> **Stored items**
□ □ □ □ □ □ □

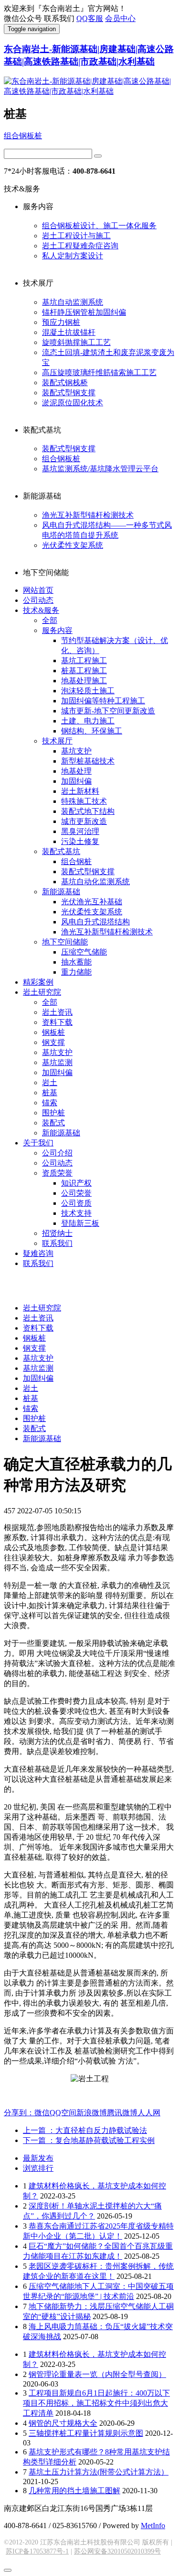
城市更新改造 (84, 821)
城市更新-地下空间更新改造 (108, 711)
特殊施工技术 (84, 801)
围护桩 (53, 1113)
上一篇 (85, 2130)
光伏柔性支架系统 (72, 545)
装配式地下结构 (88, 811)
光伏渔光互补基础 (91, 902)
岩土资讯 (57, 1012)
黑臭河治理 (80, 831)
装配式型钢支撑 (68, 393)
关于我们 (38, 1143)
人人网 (148, 2113)
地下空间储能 (65, 942)
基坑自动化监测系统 (95, 881)
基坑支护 (76, 751)
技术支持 (76, 1213)
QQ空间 (63, 2113)
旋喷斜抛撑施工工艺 (76, 342)
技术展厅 (57, 741)
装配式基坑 (61, 851)
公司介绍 (57, 1153)
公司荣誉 (76, 1193)
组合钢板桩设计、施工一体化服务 (99, 226)
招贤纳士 (57, 1233)
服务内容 (57, 630)
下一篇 (89, 2140)
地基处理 (76, 771)
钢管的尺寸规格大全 (63, 2423)
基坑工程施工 (84, 660)
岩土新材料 (80, 791)
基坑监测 (57, 1062)
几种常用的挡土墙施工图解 (74, 2491)
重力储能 (76, 972)
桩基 (49, 1092)
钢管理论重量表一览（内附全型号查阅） (97, 2374)
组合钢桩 (76, 861)
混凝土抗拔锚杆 (68, 332)
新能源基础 (61, 892)
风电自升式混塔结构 (95, 922)
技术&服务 (41, 610)
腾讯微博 (122, 2113)
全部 (49, 620)
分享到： (19, 2113)
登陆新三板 (80, 1223)
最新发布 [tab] (38, 2158)
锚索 (49, 1103)
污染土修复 (80, 841)
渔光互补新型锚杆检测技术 (88, 515)
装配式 (53, 1123)
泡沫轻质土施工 (88, 691)
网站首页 (38, 590)
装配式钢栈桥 (65, 382)
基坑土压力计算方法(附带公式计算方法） (98, 2472)
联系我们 (57, 1243)
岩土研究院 (42, 992)
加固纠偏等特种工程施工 (103, 701)
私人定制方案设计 (72, 256)
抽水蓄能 (76, 962)
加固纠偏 (76, 781)
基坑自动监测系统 (72, 302)
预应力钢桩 (61, 322)
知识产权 (76, 1183)
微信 (42, 2113)
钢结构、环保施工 (91, 731)
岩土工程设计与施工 (76, 236)
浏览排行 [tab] (38, 2168)
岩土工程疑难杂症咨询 (80, 246)
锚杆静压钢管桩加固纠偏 (84, 312)
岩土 (49, 1082)
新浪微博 (91, 2113)
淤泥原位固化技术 (72, 403)
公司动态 (38, 600)
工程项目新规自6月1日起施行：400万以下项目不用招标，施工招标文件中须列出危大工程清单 (96, 2403)
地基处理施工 (84, 681)
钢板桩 (53, 1032)
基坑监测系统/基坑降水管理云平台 (100, 469)
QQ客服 (89, 18)
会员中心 (120, 18)
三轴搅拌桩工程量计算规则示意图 (86, 2433)
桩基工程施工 (84, 670)
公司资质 (76, 1203)
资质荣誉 (57, 1173)
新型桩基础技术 (88, 761)
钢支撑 (53, 1042)
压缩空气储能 (84, 952)
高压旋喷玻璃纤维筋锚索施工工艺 (99, 372)
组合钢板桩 (23, 136)
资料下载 (57, 1022)
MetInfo (153, 2525)
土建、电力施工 (88, 721)
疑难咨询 (38, 1253)
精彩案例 (38, 982)
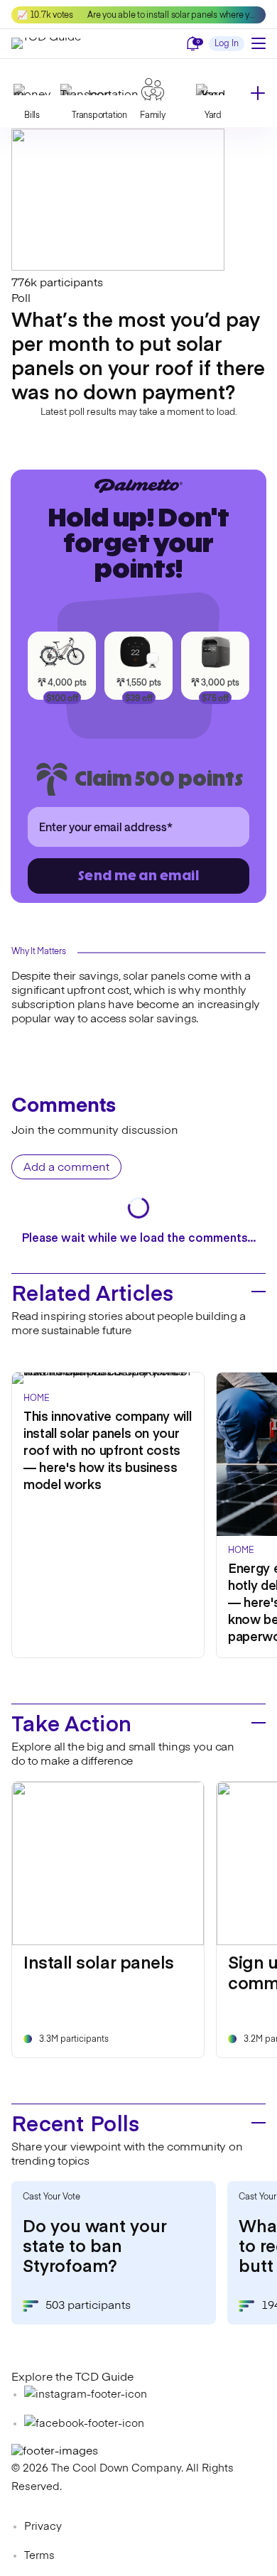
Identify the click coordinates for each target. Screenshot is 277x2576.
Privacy (43, 2526)
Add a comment (66, 1168)
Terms (39, 2555)
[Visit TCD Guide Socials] (85, 2394)
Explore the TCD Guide (72, 2377)
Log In (226, 44)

□ □ □ □ □ □ □

Set the pictures aside and retype exactly the lines above from the line with "高压旋喷玻璃纤维筋锚索施工工艺 (99, 372)" to the line with "Explore the TCD Guide (72, 2377)", both included, adding no others.

> **Solution**
高压旋喷玻璃纤维筋锚索施工工艺 (99, 372)
组合钢板桩 (23, 136)
资料下载 (57, 1022)
MetInfo (153, 2525)
土建、电力施工 (88, 721)
疑难咨询 (38, 1253)
精彩案例 (38, 982)
Identify the click coordinates for each target. Screenshot is 277x2576.
Privacy (43, 2526)
Add a comment (66, 1168)
Terms (39, 2555)
[Visit TCD Guide Socials] (85, 2394)
Explore the TCD Guide (72, 2377)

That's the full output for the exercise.